How do I choose which duplex settings? Why poor throughput is often wrong duplex settings.

by  jimbopalmer  Posted    (Edited  )
Lets start when ethernet was coaxial cable, it is obvious that with only one wire (really a pair with the shield) there can only be one baseband signal. All coax ethernet is half duplex, that is, one device transmits and all devices receive the signal.
When we start using Twisted Pair we have separate send and receive pairs so in theory a port could send and receive at the same time. (full duplex) Tradition, however, is strong and few early 10baseT devices could do full duplex. (Hubs are always half duplex) Once switches became common, there is no reason but inertia that we can't do full duplex. (I own a number of older switches which can do full duplex at 100baseTX but assume that 10baseT cannot do full duplex, but there is no technical reason for that. Modern equipment allows 10baseT/full duplex just fine)

With 100baseTX and 10/100 switches, full duplex became very popular and it speeds up both individual transactions and the speed of the network as a whole, making it the obvious choice when it is offered as a choice. At this point it would be wonderful if we could ride off into the sunset and put this story to bed, but there are 3 'gotchas'.
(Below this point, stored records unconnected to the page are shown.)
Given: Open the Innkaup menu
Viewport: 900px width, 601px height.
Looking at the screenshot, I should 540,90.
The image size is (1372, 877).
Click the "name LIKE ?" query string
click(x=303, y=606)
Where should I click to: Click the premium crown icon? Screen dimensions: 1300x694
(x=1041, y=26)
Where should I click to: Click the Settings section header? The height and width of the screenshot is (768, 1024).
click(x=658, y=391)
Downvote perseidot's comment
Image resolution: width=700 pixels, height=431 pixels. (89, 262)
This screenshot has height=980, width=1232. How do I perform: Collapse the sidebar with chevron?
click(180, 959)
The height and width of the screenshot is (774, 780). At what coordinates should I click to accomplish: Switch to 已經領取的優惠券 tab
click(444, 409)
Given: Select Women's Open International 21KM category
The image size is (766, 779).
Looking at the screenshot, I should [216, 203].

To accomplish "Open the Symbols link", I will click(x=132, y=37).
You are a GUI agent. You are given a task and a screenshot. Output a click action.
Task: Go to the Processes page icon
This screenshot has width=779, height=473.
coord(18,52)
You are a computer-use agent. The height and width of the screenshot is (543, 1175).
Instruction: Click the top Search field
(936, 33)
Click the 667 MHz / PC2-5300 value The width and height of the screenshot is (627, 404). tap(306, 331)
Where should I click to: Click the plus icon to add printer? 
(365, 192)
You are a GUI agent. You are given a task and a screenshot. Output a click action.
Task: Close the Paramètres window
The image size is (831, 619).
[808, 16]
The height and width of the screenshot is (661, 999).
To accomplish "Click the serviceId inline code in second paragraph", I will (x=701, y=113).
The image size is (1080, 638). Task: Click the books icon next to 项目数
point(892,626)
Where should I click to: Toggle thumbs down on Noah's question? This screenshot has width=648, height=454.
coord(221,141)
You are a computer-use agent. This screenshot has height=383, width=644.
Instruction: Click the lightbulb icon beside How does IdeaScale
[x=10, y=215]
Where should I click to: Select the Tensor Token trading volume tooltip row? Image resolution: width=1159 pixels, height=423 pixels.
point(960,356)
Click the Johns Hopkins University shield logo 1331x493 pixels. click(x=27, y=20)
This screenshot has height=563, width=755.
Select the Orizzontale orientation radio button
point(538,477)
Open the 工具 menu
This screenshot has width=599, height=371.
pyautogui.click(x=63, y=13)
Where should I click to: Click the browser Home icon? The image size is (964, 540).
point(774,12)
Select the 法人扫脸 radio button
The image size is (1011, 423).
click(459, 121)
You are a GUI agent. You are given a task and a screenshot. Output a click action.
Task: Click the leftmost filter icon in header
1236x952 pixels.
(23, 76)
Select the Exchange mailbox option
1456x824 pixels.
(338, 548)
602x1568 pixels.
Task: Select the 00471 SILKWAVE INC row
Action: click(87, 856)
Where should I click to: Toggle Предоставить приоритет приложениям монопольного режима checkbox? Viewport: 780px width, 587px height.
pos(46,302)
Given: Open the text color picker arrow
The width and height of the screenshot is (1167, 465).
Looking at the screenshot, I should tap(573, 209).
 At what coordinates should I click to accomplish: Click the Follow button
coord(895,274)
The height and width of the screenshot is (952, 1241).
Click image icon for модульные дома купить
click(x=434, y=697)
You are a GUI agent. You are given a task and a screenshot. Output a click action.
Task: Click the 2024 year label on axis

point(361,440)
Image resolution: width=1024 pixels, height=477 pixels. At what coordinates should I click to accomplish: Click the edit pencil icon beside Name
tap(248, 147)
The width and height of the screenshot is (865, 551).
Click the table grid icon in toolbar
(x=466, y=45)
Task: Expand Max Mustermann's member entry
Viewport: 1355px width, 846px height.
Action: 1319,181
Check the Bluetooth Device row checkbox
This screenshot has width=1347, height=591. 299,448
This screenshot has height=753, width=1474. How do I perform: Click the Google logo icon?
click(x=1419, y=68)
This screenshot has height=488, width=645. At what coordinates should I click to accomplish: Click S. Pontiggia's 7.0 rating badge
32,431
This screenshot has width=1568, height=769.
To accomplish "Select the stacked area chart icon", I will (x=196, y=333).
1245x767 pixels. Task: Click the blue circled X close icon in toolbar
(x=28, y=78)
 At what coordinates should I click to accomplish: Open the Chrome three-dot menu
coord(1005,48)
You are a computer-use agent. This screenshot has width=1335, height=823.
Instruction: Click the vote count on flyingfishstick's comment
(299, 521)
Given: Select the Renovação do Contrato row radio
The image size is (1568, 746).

1) auto-negotiation of duplex is flawed, in general. The technique used is called N-Way and N-Way does not work if you (the human) set a port to full duplex.
If all the ports are set to auto-negotiate, N-Way works, and selects the fastest speed and duplex possible. If some ports are fixed at half duplex, N-Way works to select the speed. But once you start setting any ports to full duplex, you must take complete control of that ethernet connection (both speed and duplex) at both ends. N-way cannot set one end to match an end set to full duplex manually. (N-Way also does not test the wire, so it can fail to set the speed correctly if the wire is not up to the capability of the ports)

2) Some vendors implement the standard in less than standard ways. Without going into a 'my equipment is better than your equipment' war, I find a LOT of Cisco networking gear folks and Apple embedded ethernet NIC folks who choose to hard set the speed and duplex of their gear. Since it adds a great deal of opportunity for horrible throughput, I assume they do so because they must, to make it work.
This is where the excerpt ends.